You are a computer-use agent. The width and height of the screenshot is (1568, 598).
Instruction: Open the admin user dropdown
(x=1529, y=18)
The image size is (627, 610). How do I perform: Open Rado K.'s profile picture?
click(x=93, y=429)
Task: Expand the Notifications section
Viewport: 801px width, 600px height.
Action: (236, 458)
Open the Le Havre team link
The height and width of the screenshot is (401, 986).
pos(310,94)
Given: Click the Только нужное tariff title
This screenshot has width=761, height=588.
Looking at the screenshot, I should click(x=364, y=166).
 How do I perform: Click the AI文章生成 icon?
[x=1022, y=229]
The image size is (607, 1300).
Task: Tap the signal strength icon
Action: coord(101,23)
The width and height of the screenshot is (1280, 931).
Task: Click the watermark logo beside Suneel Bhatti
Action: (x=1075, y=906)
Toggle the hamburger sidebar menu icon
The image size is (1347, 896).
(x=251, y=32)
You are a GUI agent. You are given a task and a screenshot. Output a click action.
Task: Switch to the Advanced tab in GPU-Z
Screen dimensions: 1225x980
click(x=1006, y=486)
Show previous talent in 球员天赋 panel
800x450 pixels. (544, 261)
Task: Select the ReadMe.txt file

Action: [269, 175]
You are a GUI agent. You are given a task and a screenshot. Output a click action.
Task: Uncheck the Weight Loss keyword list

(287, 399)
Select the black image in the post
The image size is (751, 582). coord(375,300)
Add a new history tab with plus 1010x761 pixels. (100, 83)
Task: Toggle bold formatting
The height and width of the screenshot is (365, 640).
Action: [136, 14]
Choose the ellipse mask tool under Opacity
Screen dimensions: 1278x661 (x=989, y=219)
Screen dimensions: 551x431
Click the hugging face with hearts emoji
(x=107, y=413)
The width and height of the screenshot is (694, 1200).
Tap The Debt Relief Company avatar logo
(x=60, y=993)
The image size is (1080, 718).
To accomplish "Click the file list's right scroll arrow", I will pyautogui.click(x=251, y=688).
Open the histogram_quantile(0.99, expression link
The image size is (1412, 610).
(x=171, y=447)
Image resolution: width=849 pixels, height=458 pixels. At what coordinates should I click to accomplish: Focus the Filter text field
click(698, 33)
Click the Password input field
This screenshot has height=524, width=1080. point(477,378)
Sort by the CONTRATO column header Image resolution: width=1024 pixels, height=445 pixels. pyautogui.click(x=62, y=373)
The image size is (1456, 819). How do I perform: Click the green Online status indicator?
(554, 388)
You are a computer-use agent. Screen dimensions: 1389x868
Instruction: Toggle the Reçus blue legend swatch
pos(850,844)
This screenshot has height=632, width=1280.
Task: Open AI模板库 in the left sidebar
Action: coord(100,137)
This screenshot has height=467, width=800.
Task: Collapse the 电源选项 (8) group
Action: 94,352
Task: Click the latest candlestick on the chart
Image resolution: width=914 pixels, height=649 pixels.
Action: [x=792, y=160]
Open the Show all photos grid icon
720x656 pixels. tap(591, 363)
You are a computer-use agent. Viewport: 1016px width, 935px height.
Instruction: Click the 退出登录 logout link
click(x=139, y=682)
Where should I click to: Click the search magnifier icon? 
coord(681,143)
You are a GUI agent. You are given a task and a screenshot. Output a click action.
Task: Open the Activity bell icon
----
- _Description of the task_
Look through the entries above for the word "computer". Copy every line where it shows up.

- _Reply to the task_
You are a computer-use agent. The width and height of the screenshot is (1568, 598).
You are a computer-use agent. Screen dimensions: 1389x868
You are a computer-use agent. Viewport: 1016px width, 935px height.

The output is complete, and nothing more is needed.